What is wanted is an exact copy of all the entries.

INFORMATION SUPPLIED >>
————————
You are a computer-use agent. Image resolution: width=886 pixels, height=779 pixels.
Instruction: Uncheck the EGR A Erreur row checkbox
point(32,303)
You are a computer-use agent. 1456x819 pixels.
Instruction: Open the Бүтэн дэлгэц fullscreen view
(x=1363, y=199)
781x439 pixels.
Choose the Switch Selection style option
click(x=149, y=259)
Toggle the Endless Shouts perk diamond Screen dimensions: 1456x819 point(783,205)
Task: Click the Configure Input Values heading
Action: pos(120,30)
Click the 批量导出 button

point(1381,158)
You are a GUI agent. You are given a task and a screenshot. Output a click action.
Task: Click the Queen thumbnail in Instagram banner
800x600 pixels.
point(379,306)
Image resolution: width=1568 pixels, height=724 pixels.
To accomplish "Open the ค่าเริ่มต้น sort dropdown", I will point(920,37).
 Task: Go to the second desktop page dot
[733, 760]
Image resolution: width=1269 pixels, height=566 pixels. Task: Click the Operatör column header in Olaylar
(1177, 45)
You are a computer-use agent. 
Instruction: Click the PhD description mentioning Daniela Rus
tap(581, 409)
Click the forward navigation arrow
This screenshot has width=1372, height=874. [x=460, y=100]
————————
REPLY >>
You are a computer-use agent. Image resolution: width=886 pixels, height=779 pixels.
Instruction: Uncheck the EGR A Erreur row checkbox
point(32,303)
You are a computer-use agent. 1456x819 pixels.
Instruction: Open the Бүтэн дэлгэц fullscreen view
(x=1363, y=199)
781x439 pixels.
Choose the Switch Selection style option
click(x=149, y=259)
Toggle the Endless Shouts perk diamond Screen dimensions: 1456x819 point(783,205)
Task: Click the Configure Input Values heading
Action: pos(120,30)
Click the 批量导出 button

point(1381,158)
You are a GUI agent. You are given a task and a screenshot. Output a click action.
Task: Click the Queen thumbnail in Instagram banner
800x600 pixels.
point(379,306)
Image resolution: width=1568 pixels, height=724 pixels.
To accomplish "Open the ค่าเริ่มต้น sort dropdown", I will point(920,37).
 Task: Go to the second desktop page dot
[733, 760]
Image resolution: width=1269 pixels, height=566 pixels. Task: Click the Operatör column header in Olaylar
(1177, 45)
You are a computer-use agent. 
Instruction: Click the PhD description mentioning Daniela Rus
tap(581, 409)
Click the forward navigation arrow
This screenshot has width=1372, height=874. [x=460, y=100]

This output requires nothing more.